> [Data]:

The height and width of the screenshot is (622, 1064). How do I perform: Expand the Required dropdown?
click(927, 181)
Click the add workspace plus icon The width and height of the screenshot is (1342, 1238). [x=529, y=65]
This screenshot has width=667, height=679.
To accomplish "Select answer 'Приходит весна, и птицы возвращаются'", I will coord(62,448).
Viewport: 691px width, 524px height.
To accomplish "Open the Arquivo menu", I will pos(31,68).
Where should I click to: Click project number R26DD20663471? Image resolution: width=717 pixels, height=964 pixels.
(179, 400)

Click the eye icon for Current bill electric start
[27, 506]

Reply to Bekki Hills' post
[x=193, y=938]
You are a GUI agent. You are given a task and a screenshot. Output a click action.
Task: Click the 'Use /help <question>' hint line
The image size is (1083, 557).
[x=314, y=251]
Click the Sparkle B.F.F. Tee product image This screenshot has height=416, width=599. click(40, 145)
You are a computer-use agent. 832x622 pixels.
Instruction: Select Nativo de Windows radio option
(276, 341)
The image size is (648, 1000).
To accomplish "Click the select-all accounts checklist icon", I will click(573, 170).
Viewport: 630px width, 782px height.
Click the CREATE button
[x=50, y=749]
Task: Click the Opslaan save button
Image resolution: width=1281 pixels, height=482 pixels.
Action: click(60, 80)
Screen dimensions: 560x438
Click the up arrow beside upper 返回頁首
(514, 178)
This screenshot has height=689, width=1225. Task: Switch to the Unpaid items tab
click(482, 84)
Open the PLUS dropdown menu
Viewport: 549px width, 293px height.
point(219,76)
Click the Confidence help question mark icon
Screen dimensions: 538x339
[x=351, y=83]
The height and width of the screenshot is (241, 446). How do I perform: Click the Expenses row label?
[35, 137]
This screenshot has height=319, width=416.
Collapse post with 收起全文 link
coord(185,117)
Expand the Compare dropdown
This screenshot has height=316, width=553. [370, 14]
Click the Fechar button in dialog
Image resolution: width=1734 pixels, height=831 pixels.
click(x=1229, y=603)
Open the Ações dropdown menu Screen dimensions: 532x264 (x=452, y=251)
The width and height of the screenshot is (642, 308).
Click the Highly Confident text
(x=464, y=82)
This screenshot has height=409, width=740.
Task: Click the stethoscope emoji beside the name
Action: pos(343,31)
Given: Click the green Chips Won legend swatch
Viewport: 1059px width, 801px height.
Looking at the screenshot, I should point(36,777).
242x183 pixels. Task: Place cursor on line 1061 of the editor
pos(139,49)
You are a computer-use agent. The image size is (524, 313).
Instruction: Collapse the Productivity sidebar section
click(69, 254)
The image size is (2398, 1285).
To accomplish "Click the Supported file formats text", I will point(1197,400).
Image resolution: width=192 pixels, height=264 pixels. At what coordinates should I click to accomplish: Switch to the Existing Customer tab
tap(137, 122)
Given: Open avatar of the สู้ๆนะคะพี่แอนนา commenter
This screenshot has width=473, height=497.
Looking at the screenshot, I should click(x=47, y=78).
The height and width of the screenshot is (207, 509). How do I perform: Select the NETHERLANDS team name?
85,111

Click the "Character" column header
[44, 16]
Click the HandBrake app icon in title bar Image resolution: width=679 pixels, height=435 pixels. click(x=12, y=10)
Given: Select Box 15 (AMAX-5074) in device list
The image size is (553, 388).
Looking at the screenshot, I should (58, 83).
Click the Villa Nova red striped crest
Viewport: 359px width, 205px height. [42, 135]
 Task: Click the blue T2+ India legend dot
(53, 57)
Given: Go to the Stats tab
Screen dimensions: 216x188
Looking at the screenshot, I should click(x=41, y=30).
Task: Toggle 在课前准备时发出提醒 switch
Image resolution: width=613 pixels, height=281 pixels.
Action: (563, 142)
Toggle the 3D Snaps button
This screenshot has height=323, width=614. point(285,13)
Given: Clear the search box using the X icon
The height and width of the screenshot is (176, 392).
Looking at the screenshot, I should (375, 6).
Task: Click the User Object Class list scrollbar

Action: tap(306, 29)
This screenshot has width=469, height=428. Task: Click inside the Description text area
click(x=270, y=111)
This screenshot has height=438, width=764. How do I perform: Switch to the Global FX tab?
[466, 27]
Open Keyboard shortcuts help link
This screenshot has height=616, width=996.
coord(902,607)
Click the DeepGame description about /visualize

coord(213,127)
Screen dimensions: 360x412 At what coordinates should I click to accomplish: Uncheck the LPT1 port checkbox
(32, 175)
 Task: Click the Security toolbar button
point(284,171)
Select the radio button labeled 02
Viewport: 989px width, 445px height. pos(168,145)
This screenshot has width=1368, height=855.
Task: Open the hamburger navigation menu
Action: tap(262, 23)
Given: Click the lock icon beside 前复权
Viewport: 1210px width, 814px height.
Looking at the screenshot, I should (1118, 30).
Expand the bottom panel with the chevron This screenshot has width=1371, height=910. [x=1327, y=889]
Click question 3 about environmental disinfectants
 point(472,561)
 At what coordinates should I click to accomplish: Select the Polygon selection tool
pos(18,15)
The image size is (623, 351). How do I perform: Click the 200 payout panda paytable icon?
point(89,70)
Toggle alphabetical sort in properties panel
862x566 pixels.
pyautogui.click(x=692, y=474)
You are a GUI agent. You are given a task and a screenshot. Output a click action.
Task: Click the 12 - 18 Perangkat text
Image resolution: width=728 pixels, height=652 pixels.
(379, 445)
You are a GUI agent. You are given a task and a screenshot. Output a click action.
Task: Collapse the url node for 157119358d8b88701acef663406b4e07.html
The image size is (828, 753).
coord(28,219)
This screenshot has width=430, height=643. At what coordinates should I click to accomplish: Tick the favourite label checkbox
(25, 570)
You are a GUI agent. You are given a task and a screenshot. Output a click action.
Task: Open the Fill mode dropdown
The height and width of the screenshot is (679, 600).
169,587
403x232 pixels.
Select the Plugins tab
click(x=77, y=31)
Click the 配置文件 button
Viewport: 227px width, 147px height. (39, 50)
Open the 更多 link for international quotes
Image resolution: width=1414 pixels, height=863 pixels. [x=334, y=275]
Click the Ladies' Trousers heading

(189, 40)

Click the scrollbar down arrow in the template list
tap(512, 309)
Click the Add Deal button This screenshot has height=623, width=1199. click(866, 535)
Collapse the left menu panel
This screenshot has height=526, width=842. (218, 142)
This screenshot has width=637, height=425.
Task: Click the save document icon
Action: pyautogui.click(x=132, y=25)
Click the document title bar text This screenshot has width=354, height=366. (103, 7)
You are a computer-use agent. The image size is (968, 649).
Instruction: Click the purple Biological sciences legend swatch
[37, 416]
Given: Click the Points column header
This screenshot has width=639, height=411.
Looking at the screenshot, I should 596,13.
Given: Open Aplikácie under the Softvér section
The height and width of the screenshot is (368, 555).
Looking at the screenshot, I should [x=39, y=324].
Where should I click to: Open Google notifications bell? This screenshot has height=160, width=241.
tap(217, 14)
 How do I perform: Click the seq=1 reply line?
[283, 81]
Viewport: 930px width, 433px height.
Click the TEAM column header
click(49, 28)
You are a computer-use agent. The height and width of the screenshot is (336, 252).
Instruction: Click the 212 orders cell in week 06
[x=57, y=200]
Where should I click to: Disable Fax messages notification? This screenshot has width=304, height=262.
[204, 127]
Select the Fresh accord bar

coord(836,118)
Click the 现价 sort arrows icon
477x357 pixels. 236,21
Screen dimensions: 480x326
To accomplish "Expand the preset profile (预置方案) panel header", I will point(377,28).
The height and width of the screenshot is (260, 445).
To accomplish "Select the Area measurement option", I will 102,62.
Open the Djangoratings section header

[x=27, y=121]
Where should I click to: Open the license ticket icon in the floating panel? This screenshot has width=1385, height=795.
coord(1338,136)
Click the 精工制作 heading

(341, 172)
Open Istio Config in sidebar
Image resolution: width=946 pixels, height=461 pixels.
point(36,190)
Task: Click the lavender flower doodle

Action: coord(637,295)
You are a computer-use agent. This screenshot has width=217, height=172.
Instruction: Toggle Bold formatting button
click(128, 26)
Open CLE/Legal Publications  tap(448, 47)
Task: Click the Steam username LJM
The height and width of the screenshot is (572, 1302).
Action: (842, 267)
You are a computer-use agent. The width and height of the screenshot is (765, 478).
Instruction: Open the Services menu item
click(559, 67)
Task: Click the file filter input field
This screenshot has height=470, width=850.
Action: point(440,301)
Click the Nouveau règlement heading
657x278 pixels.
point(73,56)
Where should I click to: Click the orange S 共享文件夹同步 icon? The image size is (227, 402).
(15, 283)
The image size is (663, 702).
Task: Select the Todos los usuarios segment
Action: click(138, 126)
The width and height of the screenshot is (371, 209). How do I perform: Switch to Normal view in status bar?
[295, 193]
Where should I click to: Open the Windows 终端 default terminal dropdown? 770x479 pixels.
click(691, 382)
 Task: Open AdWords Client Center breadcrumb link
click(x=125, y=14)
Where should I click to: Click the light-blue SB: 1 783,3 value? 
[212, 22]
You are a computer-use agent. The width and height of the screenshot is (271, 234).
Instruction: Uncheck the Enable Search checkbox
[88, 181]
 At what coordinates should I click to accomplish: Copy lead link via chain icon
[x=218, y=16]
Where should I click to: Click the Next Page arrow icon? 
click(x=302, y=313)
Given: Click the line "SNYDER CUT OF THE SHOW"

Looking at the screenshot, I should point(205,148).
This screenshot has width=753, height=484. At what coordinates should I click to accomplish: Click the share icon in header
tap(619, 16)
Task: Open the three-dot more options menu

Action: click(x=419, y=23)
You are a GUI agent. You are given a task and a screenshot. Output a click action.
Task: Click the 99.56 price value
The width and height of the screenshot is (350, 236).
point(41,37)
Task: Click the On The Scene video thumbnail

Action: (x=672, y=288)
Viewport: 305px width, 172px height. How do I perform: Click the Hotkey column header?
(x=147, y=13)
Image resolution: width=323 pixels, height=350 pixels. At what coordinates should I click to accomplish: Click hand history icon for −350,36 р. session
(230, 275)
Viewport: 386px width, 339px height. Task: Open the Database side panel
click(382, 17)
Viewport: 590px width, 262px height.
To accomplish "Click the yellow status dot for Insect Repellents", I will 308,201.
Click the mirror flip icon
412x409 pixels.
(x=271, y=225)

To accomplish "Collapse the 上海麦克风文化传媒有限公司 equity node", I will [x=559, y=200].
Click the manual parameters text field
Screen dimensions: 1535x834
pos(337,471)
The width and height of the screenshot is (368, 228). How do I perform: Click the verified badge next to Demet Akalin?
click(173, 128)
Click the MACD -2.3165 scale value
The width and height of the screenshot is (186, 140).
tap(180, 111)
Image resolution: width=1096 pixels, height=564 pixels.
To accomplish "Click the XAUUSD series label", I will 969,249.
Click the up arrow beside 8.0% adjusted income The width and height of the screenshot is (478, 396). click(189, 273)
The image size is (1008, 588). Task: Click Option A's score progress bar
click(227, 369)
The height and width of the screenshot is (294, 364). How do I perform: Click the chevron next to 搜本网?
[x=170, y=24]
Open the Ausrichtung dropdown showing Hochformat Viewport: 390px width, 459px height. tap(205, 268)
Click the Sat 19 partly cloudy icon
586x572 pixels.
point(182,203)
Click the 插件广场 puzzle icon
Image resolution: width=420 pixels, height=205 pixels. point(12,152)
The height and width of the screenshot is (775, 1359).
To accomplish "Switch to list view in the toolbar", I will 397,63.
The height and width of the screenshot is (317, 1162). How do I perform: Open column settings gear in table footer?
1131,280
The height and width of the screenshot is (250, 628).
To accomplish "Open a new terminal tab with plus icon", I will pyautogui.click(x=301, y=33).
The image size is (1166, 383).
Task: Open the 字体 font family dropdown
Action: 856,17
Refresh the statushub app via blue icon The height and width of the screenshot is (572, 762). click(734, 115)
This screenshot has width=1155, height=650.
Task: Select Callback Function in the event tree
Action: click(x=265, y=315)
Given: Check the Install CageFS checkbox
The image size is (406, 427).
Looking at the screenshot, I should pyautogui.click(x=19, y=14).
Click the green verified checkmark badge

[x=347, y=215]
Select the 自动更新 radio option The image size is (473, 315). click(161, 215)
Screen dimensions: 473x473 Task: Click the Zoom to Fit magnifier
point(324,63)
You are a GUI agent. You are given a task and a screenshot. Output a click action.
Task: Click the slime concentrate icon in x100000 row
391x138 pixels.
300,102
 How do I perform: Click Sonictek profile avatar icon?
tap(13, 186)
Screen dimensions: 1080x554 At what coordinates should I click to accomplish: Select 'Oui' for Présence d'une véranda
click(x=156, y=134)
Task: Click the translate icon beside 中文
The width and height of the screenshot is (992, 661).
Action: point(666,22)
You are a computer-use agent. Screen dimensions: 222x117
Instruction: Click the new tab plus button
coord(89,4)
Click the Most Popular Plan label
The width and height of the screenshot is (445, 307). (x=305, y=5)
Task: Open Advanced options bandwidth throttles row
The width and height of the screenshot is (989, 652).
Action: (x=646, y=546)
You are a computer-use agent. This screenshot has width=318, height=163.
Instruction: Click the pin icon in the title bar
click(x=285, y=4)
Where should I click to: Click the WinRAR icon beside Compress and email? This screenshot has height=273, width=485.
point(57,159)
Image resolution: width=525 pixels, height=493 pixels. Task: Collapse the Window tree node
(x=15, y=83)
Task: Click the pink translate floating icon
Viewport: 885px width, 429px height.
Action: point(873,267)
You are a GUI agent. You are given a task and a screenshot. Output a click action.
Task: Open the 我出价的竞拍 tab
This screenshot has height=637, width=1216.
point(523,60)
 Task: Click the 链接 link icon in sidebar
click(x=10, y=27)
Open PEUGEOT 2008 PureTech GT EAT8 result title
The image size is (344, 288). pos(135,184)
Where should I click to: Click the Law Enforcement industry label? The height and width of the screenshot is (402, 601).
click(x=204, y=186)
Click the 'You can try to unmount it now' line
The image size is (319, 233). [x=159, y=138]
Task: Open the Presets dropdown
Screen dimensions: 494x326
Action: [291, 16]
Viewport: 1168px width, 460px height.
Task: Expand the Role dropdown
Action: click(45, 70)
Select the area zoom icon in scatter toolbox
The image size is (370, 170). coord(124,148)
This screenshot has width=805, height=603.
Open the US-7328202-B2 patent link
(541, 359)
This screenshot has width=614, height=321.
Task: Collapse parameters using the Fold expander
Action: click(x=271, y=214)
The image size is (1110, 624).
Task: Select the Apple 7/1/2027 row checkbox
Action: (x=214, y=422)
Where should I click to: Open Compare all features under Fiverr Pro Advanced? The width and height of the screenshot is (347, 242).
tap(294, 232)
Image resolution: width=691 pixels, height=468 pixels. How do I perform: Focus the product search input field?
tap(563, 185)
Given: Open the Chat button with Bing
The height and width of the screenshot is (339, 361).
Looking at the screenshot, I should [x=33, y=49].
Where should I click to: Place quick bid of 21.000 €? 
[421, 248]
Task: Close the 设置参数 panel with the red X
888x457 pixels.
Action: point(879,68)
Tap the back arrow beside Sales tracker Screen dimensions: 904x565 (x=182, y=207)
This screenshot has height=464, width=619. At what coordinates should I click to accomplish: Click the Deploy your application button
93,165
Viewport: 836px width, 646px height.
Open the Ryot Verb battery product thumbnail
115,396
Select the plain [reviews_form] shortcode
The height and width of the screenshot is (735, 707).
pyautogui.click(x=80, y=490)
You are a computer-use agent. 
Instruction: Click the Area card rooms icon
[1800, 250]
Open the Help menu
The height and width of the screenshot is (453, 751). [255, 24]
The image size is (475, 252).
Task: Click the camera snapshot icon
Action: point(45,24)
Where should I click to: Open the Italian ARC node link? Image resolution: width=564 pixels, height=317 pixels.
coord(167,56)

> [Required work]: Lines after the one containing "Click the Fechar button in dialog" are left out; every line from the start of the entries through that line is restated word for word.

> [Your response]:
The height and width of the screenshot is (622, 1064). How do I perform: Expand the Required dropdown?
click(927, 181)
Click the add workspace plus icon The width and height of the screenshot is (1342, 1238). [x=529, y=65]
This screenshot has width=667, height=679.
To accomplish "Select answer 'Приходит весна, и птицы возвращаются'", I will coord(62,448).
Viewport: 691px width, 524px height.
To accomplish "Open the Arquivo menu", I will pos(31,68).
Where should I click to: Click project number R26DD20663471? Image resolution: width=717 pixels, height=964 pixels.
(179, 400)

Click the eye icon for Current bill electric start
[27, 506]

Reply to Bekki Hills' post
[x=193, y=938]
You are a GUI agent. You are given a task and a screenshot. Output a click action.
Task: Click the 'Use /help <question>' hint line
The image size is (1083, 557).
[x=314, y=251]
Click the Sparkle B.F.F. Tee product image This screenshot has height=416, width=599. click(40, 145)
You are a computer-use agent. 832x622 pixels.
Instruction: Select Nativo de Windows radio option
(276, 341)
The image size is (648, 1000).
To accomplish "Click the select-all accounts checklist icon", I will click(573, 170).
Viewport: 630px width, 782px height.
Click the CREATE button
[x=50, y=749]
Task: Click the Opslaan save button
Image resolution: width=1281 pixels, height=482 pixels.
Action: click(60, 80)
Screen dimensions: 560x438
Click the up arrow beside upper 返回頁首
(514, 178)
This screenshot has height=689, width=1225. Task: Switch to the Unpaid items tab
click(482, 84)
Open the PLUS dropdown menu
Viewport: 549px width, 293px height.
point(219,76)
Click the Confidence help question mark icon
Screen dimensions: 538x339
[x=351, y=83]
The height and width of the screenshot is (241, 446). How do I perform: Click the Expenses row label?
[35, 137]
This screenshot has height=319, width=416.
Collapse post with 收起全文 link
coord(185,117)
Expand the Compare dropdown
This screenshot has height=316, width=553. [370, 14]
Click the Fechar button in dialog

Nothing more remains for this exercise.